What you are asked to do:
Please list every line below that contains the word "card", copying each one in full.

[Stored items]
──────────

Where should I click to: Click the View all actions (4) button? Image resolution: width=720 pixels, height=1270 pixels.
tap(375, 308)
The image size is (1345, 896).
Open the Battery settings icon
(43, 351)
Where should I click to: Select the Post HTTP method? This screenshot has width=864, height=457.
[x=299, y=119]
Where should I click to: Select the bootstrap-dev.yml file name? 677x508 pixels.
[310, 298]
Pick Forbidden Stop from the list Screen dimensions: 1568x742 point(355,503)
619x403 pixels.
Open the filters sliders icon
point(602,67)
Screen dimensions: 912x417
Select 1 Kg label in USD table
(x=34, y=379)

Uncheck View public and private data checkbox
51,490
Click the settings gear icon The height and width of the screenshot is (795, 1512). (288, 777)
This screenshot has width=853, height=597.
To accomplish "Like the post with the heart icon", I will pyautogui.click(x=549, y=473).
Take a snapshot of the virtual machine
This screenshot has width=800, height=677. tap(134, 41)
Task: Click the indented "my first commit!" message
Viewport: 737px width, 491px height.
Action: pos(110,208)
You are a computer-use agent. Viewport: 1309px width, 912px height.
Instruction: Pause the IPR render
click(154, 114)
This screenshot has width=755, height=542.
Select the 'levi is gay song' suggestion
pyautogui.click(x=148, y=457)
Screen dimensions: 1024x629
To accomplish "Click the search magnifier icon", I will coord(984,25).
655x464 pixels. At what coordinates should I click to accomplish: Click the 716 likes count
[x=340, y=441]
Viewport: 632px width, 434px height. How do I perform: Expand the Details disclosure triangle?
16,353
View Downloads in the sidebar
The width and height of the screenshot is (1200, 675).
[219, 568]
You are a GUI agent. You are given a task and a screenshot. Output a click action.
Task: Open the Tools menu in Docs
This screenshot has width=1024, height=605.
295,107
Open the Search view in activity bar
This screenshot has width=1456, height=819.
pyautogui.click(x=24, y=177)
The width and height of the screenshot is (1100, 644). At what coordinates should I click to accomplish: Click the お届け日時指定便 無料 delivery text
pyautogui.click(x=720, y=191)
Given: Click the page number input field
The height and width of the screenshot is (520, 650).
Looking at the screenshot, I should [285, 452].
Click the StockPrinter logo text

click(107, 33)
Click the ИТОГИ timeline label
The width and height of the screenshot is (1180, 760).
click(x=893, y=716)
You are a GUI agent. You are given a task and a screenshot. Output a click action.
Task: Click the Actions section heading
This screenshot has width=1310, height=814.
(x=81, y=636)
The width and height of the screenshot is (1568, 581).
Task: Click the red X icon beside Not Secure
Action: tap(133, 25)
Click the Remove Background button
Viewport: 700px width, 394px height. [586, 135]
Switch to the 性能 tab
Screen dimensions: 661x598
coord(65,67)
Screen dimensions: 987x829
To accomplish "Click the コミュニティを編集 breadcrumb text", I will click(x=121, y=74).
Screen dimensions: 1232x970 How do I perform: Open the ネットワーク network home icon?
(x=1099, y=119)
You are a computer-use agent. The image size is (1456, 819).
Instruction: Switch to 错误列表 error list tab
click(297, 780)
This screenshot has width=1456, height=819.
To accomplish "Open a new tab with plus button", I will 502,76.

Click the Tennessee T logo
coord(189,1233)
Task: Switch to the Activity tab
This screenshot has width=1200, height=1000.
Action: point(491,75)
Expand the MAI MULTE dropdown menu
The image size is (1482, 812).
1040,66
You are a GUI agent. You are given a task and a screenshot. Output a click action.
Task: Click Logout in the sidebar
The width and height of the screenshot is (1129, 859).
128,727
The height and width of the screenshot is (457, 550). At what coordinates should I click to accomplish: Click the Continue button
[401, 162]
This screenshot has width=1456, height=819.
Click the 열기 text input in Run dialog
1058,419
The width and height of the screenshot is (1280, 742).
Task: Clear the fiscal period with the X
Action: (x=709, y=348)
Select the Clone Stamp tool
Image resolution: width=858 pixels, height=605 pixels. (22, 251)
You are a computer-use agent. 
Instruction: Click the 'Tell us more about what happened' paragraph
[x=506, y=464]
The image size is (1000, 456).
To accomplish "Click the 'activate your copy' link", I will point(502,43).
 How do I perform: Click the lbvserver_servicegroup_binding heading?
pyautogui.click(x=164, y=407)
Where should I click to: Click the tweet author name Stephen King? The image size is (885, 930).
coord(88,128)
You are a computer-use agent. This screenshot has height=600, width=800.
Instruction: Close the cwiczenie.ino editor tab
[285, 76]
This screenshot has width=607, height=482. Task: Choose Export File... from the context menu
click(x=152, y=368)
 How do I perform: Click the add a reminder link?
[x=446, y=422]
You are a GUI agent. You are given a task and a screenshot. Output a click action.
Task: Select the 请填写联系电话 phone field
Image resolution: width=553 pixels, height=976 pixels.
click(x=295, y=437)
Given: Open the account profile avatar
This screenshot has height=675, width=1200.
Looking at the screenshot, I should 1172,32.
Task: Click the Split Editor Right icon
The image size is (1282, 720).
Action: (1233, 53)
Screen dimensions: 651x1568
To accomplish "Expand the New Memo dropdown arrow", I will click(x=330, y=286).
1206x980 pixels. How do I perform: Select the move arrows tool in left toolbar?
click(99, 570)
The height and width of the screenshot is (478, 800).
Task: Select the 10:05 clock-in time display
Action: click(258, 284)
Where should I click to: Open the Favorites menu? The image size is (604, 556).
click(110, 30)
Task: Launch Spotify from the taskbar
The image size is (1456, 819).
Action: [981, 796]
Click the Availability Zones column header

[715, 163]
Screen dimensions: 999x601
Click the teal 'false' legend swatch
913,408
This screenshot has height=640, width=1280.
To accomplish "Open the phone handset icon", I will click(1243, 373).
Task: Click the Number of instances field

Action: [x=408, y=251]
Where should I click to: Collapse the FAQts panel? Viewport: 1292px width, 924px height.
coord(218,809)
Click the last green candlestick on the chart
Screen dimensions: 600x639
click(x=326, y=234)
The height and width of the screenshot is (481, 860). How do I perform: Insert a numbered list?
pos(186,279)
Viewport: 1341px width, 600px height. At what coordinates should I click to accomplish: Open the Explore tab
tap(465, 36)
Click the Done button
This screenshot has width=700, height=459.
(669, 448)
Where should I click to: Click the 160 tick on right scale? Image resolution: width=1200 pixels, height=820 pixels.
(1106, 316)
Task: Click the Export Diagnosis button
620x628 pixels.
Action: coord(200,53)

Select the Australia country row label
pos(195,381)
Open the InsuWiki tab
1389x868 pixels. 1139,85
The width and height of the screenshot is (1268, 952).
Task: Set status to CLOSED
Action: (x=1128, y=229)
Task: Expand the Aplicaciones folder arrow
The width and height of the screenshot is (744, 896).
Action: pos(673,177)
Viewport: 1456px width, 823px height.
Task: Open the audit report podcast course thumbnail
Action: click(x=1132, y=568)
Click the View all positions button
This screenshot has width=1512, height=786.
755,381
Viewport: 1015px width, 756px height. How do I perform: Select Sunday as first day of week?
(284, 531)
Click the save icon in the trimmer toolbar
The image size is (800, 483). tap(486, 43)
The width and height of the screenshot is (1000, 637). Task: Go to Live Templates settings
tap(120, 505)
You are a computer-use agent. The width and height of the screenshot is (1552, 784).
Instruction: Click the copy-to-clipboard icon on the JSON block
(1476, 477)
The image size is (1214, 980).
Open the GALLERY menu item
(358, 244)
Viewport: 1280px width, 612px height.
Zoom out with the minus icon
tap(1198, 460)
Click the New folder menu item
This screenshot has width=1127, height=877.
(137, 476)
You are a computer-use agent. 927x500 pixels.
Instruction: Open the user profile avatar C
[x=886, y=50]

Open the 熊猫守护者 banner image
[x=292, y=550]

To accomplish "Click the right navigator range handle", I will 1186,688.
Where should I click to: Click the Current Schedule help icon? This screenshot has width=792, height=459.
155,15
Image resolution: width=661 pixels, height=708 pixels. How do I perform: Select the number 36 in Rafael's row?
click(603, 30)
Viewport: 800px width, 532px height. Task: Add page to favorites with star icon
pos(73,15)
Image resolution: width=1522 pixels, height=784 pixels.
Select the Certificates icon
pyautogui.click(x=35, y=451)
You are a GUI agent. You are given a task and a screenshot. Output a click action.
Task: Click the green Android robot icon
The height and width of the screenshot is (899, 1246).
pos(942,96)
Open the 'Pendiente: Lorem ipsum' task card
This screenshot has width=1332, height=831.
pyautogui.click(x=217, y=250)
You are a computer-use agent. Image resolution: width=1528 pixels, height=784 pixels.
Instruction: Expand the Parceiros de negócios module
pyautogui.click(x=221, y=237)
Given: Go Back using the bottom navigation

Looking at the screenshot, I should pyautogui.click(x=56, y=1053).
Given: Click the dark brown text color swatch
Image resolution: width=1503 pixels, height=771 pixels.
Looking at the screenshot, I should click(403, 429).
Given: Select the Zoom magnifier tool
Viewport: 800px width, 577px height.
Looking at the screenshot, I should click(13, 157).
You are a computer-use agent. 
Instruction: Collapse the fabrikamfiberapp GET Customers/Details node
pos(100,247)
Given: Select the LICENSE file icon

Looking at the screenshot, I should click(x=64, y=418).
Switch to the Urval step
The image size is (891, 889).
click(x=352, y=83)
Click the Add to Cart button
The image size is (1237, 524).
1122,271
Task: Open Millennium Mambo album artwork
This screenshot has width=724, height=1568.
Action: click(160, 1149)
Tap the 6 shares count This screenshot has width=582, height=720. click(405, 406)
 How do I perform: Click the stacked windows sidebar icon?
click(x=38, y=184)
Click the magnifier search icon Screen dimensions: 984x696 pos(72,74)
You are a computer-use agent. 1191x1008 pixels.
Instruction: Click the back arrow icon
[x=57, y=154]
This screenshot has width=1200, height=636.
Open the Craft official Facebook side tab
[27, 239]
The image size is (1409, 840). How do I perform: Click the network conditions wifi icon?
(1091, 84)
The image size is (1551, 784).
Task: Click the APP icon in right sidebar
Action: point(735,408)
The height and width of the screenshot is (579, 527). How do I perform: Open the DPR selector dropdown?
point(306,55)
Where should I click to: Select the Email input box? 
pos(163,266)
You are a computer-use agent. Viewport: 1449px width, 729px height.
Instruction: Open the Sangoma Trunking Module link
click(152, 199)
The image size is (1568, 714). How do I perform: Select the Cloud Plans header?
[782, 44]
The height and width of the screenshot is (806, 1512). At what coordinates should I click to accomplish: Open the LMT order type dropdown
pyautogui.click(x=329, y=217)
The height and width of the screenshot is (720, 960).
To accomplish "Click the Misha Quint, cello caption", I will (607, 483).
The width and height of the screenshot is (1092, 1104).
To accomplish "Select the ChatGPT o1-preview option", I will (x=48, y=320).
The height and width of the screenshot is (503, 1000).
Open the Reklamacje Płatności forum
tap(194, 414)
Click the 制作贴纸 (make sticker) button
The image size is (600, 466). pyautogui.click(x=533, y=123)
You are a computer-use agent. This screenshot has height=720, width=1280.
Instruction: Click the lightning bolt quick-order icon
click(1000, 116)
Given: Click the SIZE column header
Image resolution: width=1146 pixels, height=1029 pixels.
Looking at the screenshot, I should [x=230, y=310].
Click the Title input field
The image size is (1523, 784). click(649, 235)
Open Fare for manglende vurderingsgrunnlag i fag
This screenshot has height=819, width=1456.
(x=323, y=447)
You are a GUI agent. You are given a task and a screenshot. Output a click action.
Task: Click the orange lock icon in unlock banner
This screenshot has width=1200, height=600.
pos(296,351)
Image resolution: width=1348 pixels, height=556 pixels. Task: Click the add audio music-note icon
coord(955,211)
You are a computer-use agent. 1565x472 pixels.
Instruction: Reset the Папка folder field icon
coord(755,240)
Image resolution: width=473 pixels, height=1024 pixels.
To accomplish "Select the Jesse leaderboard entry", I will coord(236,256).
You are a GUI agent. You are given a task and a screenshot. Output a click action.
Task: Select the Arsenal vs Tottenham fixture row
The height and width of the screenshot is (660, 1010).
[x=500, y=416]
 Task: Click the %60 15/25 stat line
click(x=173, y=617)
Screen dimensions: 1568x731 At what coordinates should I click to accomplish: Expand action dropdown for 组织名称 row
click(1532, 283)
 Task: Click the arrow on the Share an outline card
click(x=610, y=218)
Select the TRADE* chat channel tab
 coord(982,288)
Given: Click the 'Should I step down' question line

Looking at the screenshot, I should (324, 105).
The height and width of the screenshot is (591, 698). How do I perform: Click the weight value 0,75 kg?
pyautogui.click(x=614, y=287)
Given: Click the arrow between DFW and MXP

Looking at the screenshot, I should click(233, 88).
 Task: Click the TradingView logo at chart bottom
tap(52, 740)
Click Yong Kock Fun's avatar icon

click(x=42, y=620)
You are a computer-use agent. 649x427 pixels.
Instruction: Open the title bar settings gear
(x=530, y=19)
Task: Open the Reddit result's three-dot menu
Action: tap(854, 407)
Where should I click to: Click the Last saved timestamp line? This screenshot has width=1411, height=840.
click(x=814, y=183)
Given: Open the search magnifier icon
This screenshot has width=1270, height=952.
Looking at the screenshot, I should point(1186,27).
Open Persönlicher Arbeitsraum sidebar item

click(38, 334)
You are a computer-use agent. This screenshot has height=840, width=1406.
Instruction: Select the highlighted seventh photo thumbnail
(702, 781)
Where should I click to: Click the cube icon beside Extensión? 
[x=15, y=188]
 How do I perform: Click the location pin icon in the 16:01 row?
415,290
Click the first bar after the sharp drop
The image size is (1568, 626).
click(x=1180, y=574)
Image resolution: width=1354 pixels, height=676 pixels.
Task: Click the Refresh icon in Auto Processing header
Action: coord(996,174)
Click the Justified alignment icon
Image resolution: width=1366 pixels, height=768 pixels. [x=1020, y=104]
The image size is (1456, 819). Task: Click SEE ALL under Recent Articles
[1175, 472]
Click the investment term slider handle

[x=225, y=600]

──────────

Final answer:
Open the 'Pendiente: Lorem ipsum' task card
 Task: Click the arrow on the Share an outline card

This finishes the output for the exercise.